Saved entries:
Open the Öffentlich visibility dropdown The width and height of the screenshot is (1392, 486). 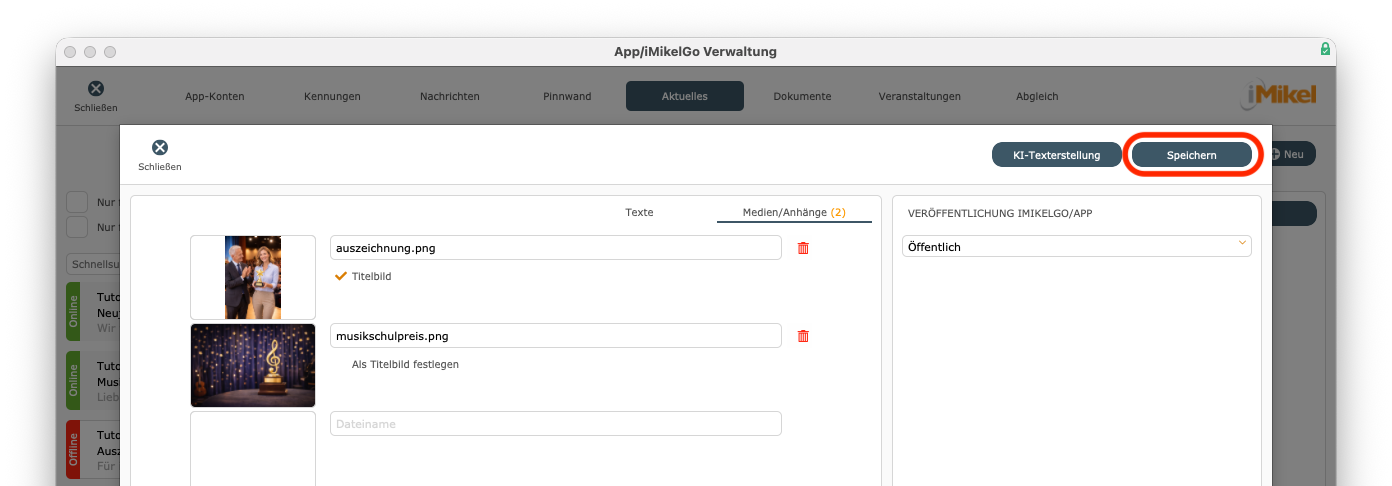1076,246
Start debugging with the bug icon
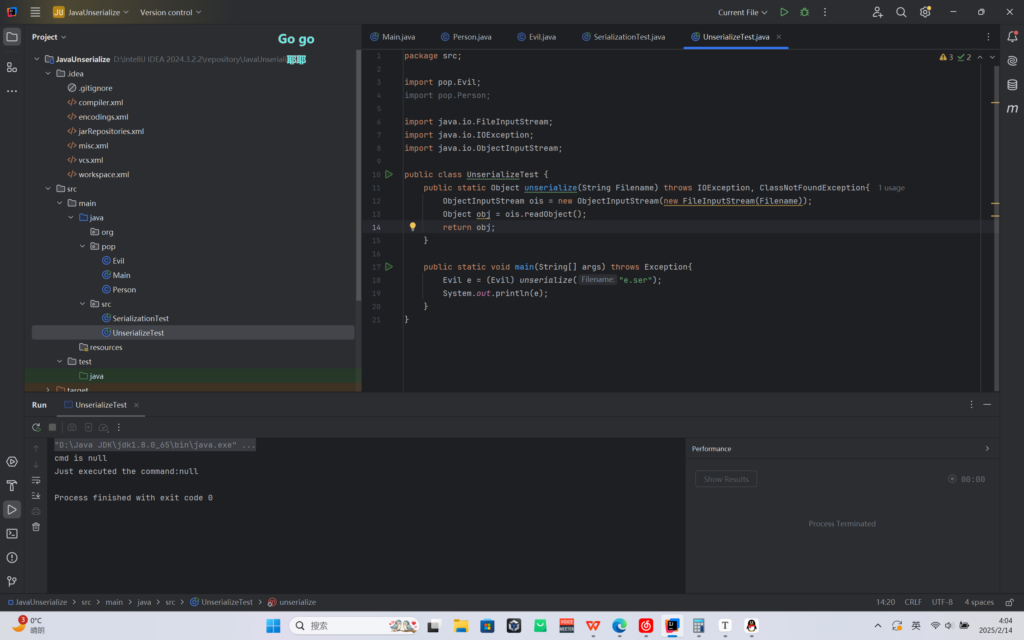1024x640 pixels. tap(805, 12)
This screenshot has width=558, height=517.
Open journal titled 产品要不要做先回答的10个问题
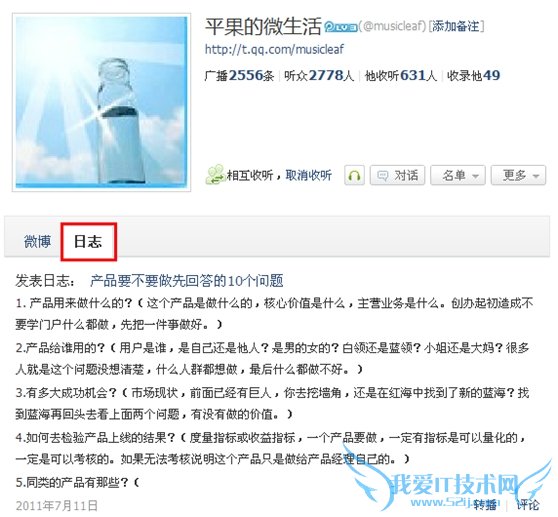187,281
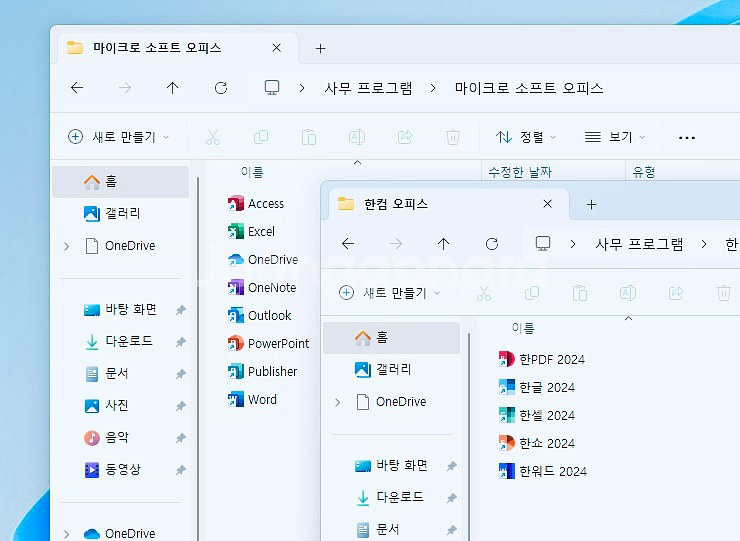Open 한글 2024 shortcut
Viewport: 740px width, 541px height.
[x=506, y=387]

Exercise instructions
Give back exactly, and only, the lines from the one holding "Start debugging with the bug icon" through the last line of the entries, with every picture omitted.

Response to the task
Start debugging with the bug icon
1024x640 pixels. tap(805, 12)
This screenshot has width=558, height=517.
Open journal titled 产品要不要做先回答的10个问题
187,281
Open 한글 2024 shortcut
Viewport: 740px width, 541px height.
[x=506, y=387]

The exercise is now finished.